Tarefas do exercício
(1) Responda, com base na reportagem sobre as chuvas no Ceará:
(a) Quantas ocorrências a Defesa Civil Municipal registrou em Fortaleza até a última terça-feira (27)?
(b) Em que cidade morreu Antônio Rafael Santos Pinheiro?
(c) A que departamento da UFC pertence o professor Francisco de Assis Souza Filho?
(2) Retome a reportagem sobre as chuvas no Ceará, escrevendo a partir da última frase apresentada.

Texto fornecido

--------

Chuva já causou 5 mortes, desabamentos e enchentes em cidades do CE; entenda como deve ser prevenção

Enfrentamento do problema requer planos de zoneamento e vigilância de áreas de risco

Escrito por Nícolas Paulino , nicolas.paulino@svm.com.br
Legenda: Acúmulo de água e cheias podem danificar residências, além de prejudicar sistema de transportes
Foto: Fabiane de Paula

Pelo menos cinco pessoas morreram no Ceará por problemas causados pela chuva, em fevereiro. Além dos óbitos, o grande volume de água acumulado no mês, cuja média já foi superada, de acordo com a Fundação Cearense de Meteorologia e Recursos Hídricos (Funceme), provocou alagamentos e desabamentos e trouxe à tona a necessidade de planejamento das cidades para eventos climáticos extremos. 

Nas últimas duas semanas, durante chuvas intensas, um homem morreu na queda de um duplex no Cais do Porto, e Maria Salete Braga da Silva foi esmagada por um muro no Conjunto Ceará - ambos em Fortaleza. No Crato, Antônio Rafael Santos Pinheiro, de apenas 4 anos, faleceu após ser atingido pela queda de um toldo. Além disso, a cantora de forró Marcinha Sousa e seu marido, conhecido como Ivan da Van, morreram afogados enquanto tentavam atravessar uma passagem molhada sobre um rio, na cidade de Jardim. 

Só em Fortaleza, até a última terça-feira (27), a Defesa Civil Municipal registrou 438 ocorrências, as mais frequentes por riscos de desabamentos, desabamentos, alagamentos e inundações. Até o momento, 25 famílias precisaram ser realocadas de suas residências e encaminhadas para aluguel social. Outras deverão ser incluídas “de acordo com a necessidade”.

O órgão já distribuiu 107 cestas básicas, além de mantas, redes e colchonetes. A Defesa Civil informou ainda que os impactos das chuvas na Capital são monitorados 24 horas por dia, em áreas críticas, por meio da Central de Operações Integradas (COI). “Outras ações como a limpeza de recursos hídricos e bocas de lobo também estão sendo adotadas”, completa.

Veja também

As cheias de corpos hídricos podem atingir tanto o meio urbano como o rural, como destaca Francisco de Assis Souza Filho, professor do Departamento de Engenharia Hidráulica e Ambiental da Universidade Federal do Ceará (UFC) e Cientista Chefe de Recursos Hídricos do Ceará.

No meio rural, elas podem destruir infraestruturas como pontes e barragens e impactar o sistema de transportes. No meio urbano, adentrar as residências. Nos dois espaços, podem ceifar vidas.

--------

Dados brutos

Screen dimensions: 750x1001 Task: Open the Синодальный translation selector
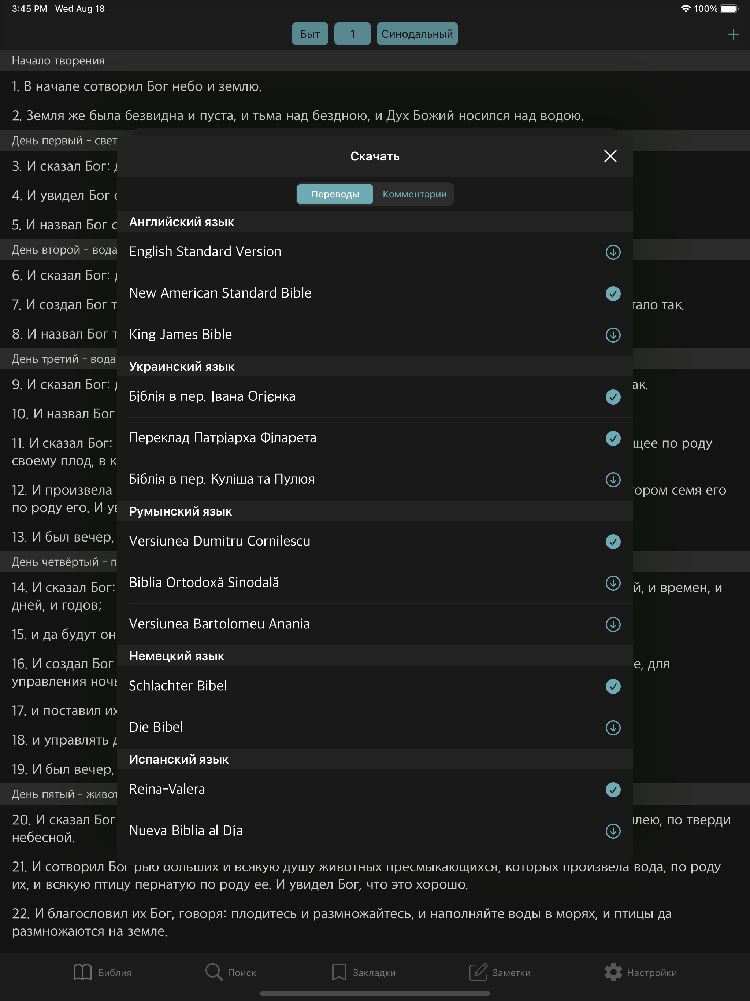417,34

--------

Respostas das tarefas
(1)
(a) 438 ocorrências.
(b) No Crato.
(c) Ao Departamento de Engenharia Hidráulica e Ambiental.

(2)
“É necessário que nós tenhamos um processo de gestão do risco associado a eventos extremos de cheias. Esse risco, para ser adequadamente gerenciado, vai requerer primeiro o planejamento e, segundo, a implementação de medidas estruturais e medidas não estruturais”, explica o especialista. 

Para ele, é preciso mapear diferentes áreas de inundação, seja onde há maior frequência como onde são esporádicas, mas também sujeitas a impactos severos. Cada uma deve ter zoneamentos bem delimitados e planos de ação “para proteger populações que venham ocupar uma dessas zonas”.

Em Fortaleza, atualmente, há 64 áreas de risco, segundo o titular da Secretaria Municipal de Segurança Cidadã (Sesec), o coronel Eduardo Holanda. Até 2022, a Prefeitura trabalhava com o número de 89, mas a quantidade foi reduzida com a adequação e requalificação de alguns pontos. “Nessa quadra chuvosa, a gente também vai tirar mais alguns pontos”, promete ele. 

Fortalecimento da rede

Nos meses de janeiro e fevereiro, a Defesa Civil do Estado, vinculada ao Corpo de Bombeiros, realizou visitas a quase 100 municípios para fazer recomendações de medidas preventivas, sobretudo naqueles afetados na quadra chuvosa passada. Para o coordenador adjunto do órgão, capitão André Sousa, é preciso criar uma cultura de "percepção de risco" na população.

É essencial que a Defesa Civil esteja presente na comunidade para fortalecer a percepção de risco e desenvolver mecanismos de autoproteção. Um transeunte pode não saber que estacionou em um local que pode alagar e ter correnteza, ou não saber que a residência apresenta algum problema estrutural, como trincas nas paredes ou afundamento do solo.
Capitão André Sousa
Coordenador adjunto da Cedec

Segundo o coordenador, as gestões municipais precisam fortalecer o sistema de proteção civil para darem respostas à altura de possíveis desastres. Em complemento, a Coordenadoria Estadual segue disparando alertas com base em avisos meteorológicos de possíveis eventos extremos para que os agentes locais preparem ações práticas. Em casos mais graves, também vai a campo com ajuda humanitária, incluindo distribuição de redes, lonas e cestas básicas.

Sistema de escoamento

Neste mês, Fortaleza chegou a receber chuvas de mais de 200 milímetros. Com tanta água ao mesmo tempo, o sistema de drenagem da capital é posto à prova. Segundo o professor Francisco de Assis, as cidades precisam contar com medidas estruturais de resposta às enchentes, seja através da construção de reservatórios que minimizem o impacto das cheias ou de melhorias no sistema de escoamento.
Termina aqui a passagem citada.